For each of the 259 submissions we calculated: precision (the fraction of submitted calls that are true somatic SNVs), recall (the fraction of true somatic SNVs that are identified by the caller) and the F1-score (the harmonic mean of precision and recall), as previously reported [25]. The F1-score was selected to be the accuracy metric as it does not rely on true negative information which, given the nature of somatic variant calling on whole genome sequencing data, would overwhelm alternative scoring metrics such as specificity (the fraction of non-SNV bases that are correctly identified as such by the caller).
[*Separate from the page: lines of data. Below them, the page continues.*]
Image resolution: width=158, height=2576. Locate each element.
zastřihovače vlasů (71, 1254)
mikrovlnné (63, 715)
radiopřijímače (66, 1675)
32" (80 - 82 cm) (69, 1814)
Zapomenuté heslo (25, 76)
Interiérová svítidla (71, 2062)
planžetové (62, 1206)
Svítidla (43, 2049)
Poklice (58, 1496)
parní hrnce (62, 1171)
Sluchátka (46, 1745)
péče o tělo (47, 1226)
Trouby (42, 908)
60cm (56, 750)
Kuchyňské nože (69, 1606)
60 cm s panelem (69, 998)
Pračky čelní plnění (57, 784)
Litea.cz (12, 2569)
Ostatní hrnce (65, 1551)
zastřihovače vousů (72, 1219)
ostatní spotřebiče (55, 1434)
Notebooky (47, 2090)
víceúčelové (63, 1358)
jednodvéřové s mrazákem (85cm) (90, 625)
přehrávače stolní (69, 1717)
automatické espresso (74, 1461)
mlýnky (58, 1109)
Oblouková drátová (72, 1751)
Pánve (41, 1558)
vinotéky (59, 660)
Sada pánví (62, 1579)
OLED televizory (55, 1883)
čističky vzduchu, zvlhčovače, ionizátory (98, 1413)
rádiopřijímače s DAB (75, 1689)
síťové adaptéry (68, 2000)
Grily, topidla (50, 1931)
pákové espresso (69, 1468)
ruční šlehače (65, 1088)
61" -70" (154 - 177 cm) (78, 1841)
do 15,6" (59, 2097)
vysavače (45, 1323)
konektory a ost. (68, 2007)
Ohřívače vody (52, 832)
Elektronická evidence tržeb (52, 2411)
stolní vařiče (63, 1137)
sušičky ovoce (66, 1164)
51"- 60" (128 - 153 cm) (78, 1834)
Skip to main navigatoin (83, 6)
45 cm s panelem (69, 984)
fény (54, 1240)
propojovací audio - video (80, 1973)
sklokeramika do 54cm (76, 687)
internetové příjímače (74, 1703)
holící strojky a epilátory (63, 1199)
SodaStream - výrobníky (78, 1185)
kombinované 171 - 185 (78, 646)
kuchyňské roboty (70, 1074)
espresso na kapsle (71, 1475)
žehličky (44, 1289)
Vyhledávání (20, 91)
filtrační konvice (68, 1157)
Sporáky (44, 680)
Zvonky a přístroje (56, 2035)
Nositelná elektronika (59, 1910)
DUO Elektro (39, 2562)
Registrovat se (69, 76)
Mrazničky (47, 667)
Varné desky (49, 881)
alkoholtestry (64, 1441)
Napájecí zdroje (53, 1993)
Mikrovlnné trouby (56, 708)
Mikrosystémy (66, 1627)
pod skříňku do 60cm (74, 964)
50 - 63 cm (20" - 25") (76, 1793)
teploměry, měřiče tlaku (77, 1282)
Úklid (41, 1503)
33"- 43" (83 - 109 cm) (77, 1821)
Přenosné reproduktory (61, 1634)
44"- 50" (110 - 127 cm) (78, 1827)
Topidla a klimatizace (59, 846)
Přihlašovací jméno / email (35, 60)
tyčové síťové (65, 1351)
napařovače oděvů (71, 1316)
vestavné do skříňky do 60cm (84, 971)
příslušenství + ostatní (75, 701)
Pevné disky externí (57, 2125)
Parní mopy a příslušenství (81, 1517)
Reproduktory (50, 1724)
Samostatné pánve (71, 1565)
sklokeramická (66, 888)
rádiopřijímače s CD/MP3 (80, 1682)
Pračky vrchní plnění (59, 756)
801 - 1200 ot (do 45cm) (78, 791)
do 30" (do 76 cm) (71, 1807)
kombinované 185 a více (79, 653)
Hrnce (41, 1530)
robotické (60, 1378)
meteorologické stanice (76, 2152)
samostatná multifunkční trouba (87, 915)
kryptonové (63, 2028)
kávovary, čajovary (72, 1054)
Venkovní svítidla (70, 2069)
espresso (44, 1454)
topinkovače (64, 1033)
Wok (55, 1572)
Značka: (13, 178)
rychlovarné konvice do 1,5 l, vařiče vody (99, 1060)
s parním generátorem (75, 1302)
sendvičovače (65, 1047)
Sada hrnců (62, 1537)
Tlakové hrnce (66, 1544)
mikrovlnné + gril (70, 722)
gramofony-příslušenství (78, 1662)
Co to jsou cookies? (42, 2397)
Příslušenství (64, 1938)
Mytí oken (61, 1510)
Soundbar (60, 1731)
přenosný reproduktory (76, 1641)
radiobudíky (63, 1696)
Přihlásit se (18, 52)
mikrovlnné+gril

Each tumour’s germline calls were encrypted separately using default methods: AES for encryption and SHA512 for hashing. Somatic calls from all challenge submissions were filtered against their corresponding tumour’s encrypted germline calls. For a somatic SNV call to be designated a germline leak, it exactly matched a germline variant at the chromosome, position, reference allele and alternate allele.

The resulting germline leak counts were compared to F1-scores using Spearman correlation. The best team submissions per tumour were selected to look at leaked germline variant recurrence across tumours and mutation callers. Best submissions were defined as having the highest F1-score.

Visualization

All data figures were created using custom R scripts executed in the R statistical environment (v3.2.3) using the BPG (v5.6.8) package [34].